Trim the tops of the posts and cut out the rebates.
Cut The Bearers
This pergola is 3.5 meters long. We want the bearers to overhang by 300mm at each side so the bearers will be 4.1m long in total.
Stay Safe Hint
Use of power tools makes the completion of projects much easier, but appropriate safety equipment when using power tools is highly recommended.
Ear protection, eye wear and sturdy footwear should be considered the minimum requirement when using power tools and always use a residual current device when using electric power tools.
Shaping The Bearers
Come in 300mm from the end and down 35mm.
Before you put up the bearers, clamp them together then mark the positions of the 8 rafters that will sit on them. Use an offcut of a rafter to get the width right.
The pergola is 3 meters wide, so the rafters will be 3.6 metres long to include a 300mm overhang on each side. Shape the rafters the same way you shaped the bearers.
The battons sit on top of the rafters. The pergola is 3.5 meters long, so the battons will be 3.6 meters long. This includes a 50mm overhang on each side. A quick way to mark their positions is to line all the rafters up and mark them at the same time. These battons are being spaced 300mm apart but you can create any pattern you want.

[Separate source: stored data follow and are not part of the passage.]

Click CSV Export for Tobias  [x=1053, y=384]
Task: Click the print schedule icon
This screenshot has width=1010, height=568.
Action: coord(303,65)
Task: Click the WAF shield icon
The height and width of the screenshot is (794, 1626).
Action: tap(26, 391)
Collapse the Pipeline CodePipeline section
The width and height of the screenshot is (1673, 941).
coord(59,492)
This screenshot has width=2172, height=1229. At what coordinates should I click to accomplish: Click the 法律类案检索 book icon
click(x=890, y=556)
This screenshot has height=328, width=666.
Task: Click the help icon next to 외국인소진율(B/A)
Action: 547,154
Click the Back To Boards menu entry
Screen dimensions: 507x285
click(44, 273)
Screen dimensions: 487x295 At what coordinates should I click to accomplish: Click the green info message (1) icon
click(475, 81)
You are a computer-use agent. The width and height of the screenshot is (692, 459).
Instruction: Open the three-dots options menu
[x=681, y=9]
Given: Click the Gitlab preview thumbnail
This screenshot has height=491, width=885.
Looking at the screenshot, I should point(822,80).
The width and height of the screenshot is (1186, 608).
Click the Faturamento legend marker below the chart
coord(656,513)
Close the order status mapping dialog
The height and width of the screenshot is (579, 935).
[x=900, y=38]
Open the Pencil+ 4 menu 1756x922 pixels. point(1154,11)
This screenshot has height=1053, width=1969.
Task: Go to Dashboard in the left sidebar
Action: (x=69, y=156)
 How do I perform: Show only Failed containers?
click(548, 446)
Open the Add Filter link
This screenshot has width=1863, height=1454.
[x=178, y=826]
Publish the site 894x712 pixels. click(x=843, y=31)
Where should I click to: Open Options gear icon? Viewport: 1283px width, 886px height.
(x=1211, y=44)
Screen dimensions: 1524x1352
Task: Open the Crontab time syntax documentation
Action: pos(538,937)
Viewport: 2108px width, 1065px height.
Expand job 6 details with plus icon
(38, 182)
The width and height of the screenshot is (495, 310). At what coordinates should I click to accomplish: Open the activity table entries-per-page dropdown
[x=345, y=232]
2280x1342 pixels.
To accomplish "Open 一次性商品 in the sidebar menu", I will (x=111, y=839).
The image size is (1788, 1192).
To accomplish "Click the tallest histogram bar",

Place the bearers in the rebates and clamp them while you drill the hole for the bolts. Put the bolts in.
Lay the rafters on the bearers in their pre marked positions. One skewed nail on each side is all that’s needed.
Lay the battons on top of the rafters in their marked positions, make sure you have the 50mm overhang and nail in place.
If you pre-drill the holes in each end you will stop the timber splitting.
In exposed areas or a structure any higher than this, it is advisable to attach braces from your bearer to your posts on a 45 degree angle. This should be a 100 x 50 H3.2, approximately 1m long.
Metal corrosion: Some environments in New Zealand are quite corrosive to metals. Metal fixings used in exterior building applications are therefore required to be protected against premature failure by either hot dipped galvanising (HDG) or in more aggressive environments the use of stainless steel. You should consult your local council for advice on the appropriate type to use.